*** Opening of Material shown ***

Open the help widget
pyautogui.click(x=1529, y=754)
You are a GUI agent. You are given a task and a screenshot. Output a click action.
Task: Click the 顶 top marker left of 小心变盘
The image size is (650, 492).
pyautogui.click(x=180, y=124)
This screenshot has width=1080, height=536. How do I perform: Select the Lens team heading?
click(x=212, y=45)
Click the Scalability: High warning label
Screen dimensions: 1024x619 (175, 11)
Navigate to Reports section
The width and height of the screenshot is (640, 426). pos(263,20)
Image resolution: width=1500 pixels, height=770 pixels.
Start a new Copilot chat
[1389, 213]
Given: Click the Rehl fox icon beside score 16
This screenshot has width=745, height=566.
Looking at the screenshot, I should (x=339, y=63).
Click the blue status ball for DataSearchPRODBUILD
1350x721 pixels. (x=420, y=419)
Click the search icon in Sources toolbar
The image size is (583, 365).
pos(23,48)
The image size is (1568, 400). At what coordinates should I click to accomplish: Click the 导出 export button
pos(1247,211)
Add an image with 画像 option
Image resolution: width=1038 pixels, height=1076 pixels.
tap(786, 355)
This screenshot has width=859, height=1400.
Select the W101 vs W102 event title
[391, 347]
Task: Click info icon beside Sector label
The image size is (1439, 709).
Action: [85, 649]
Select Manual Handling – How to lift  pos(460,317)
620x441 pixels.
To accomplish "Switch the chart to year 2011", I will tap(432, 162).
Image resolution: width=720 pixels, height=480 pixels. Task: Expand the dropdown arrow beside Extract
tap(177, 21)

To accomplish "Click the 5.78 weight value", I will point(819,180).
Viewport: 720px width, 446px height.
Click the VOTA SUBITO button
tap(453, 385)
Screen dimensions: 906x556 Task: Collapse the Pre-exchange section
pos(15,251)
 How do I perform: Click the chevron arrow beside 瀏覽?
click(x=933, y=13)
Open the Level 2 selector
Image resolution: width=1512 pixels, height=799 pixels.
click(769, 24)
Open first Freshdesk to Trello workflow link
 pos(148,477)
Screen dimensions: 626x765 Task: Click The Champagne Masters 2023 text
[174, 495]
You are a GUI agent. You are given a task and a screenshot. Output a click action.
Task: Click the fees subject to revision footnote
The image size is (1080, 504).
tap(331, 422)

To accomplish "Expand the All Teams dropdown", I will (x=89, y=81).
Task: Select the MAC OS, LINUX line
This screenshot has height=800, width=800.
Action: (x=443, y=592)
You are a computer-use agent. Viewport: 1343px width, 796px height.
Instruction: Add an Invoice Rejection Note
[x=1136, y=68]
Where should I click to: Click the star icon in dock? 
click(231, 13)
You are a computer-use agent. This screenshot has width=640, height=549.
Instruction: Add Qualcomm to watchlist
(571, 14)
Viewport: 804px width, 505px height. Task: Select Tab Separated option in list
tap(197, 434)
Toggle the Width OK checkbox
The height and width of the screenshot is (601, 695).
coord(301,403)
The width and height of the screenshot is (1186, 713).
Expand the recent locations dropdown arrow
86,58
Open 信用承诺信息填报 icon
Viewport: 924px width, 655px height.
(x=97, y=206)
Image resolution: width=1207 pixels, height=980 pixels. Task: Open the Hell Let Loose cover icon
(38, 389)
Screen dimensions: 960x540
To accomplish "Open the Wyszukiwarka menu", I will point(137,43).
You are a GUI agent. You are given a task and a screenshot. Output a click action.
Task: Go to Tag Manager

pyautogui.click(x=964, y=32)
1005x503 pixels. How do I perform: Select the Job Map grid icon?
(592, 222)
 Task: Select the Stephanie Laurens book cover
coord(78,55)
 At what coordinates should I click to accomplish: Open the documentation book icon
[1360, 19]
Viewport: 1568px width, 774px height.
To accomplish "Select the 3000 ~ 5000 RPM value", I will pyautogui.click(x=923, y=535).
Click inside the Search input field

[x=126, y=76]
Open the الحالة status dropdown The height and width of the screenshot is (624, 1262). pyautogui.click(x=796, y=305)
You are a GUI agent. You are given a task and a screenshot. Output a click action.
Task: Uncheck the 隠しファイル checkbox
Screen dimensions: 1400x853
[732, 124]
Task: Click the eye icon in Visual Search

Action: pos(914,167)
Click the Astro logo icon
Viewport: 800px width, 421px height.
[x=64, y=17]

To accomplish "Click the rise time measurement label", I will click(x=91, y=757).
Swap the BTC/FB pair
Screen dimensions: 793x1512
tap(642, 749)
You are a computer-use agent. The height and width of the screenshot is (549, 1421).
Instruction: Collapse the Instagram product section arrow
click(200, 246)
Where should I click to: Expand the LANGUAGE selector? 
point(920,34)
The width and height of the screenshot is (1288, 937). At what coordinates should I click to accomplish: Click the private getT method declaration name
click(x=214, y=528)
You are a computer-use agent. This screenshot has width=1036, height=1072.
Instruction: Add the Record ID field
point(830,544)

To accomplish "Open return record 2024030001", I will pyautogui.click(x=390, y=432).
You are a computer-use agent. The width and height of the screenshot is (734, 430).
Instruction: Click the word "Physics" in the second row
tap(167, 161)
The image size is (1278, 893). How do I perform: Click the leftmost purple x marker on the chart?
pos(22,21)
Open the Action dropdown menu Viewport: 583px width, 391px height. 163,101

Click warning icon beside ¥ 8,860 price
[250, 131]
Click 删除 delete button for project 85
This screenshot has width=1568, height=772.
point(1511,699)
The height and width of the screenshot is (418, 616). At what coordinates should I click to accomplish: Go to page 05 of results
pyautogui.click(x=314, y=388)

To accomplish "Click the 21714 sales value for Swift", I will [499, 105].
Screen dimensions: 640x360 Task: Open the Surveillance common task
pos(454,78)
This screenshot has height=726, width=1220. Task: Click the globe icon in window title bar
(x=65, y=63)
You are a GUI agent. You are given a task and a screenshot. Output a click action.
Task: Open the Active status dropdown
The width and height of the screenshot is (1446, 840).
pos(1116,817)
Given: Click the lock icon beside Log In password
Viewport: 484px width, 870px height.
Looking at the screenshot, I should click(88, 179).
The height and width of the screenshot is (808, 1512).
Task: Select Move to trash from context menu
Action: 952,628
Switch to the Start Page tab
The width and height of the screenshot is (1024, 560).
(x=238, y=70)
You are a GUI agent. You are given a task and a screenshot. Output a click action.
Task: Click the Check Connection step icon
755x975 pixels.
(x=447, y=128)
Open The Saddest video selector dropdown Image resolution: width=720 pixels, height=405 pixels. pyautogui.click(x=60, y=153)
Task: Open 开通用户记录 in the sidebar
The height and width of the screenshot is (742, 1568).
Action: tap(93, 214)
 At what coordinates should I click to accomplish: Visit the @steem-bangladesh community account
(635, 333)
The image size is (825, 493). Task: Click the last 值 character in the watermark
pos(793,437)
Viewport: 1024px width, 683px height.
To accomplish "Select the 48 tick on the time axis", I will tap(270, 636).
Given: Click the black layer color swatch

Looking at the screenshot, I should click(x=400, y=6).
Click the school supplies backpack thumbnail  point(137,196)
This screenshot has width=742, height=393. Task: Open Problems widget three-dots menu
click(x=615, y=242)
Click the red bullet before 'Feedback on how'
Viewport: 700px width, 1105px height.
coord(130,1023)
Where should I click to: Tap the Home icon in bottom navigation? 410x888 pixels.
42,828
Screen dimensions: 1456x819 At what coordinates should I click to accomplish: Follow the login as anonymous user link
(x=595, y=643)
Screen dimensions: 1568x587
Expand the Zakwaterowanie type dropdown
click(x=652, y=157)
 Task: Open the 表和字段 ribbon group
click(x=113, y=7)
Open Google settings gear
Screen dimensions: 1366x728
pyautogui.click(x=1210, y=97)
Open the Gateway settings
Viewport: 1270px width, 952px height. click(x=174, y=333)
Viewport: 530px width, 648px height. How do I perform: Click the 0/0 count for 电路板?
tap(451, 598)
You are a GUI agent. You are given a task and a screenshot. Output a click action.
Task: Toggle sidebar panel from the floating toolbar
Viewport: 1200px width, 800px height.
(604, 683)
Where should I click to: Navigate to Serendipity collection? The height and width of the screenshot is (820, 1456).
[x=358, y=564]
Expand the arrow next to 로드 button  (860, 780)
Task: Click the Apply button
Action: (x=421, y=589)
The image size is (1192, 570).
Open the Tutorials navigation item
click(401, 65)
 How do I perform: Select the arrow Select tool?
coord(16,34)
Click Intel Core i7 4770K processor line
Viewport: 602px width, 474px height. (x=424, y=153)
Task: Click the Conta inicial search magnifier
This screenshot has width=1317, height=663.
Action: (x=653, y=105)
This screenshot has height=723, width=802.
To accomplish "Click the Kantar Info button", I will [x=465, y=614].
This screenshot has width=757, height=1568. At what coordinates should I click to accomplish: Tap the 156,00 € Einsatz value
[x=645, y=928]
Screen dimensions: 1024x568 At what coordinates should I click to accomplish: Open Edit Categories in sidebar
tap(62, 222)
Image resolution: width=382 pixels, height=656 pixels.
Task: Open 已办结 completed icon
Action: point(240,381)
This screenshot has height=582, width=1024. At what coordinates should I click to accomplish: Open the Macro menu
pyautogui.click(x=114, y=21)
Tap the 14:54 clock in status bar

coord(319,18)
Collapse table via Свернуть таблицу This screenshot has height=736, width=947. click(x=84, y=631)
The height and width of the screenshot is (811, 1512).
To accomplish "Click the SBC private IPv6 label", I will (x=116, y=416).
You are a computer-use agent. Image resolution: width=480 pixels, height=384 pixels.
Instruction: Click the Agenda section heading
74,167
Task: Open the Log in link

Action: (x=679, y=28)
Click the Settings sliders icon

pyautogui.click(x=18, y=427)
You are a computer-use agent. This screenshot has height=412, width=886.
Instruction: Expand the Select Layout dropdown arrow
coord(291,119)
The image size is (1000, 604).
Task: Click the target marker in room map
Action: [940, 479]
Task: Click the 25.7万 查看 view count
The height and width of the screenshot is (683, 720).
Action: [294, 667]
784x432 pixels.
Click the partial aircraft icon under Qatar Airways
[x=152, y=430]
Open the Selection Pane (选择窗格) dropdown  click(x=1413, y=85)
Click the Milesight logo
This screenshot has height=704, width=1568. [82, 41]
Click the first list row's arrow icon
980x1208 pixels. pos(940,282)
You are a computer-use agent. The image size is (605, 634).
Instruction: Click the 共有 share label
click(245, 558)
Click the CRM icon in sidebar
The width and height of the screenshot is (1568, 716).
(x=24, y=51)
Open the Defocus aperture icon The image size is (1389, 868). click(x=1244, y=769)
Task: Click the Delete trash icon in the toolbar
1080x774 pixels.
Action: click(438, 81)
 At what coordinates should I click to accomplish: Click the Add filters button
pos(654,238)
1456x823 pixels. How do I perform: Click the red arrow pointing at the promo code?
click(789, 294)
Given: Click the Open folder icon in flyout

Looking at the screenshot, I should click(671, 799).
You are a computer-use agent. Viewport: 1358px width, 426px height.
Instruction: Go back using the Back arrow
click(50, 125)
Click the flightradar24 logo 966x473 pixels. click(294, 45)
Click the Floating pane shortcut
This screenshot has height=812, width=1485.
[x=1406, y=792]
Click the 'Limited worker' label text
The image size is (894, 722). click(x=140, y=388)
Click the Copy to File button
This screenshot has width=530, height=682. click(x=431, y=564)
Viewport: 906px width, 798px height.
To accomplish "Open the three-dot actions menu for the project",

*** Close of Material shown ***

## What the task asks
Only lines with the word "toolbar" are needed. Copy them from the preceding records.

## Result
Click the search icon in Sources toolbar
Task: Toggle sidebar panel from the floating toolbar
Task: Click the Delete trash icon in the toolbar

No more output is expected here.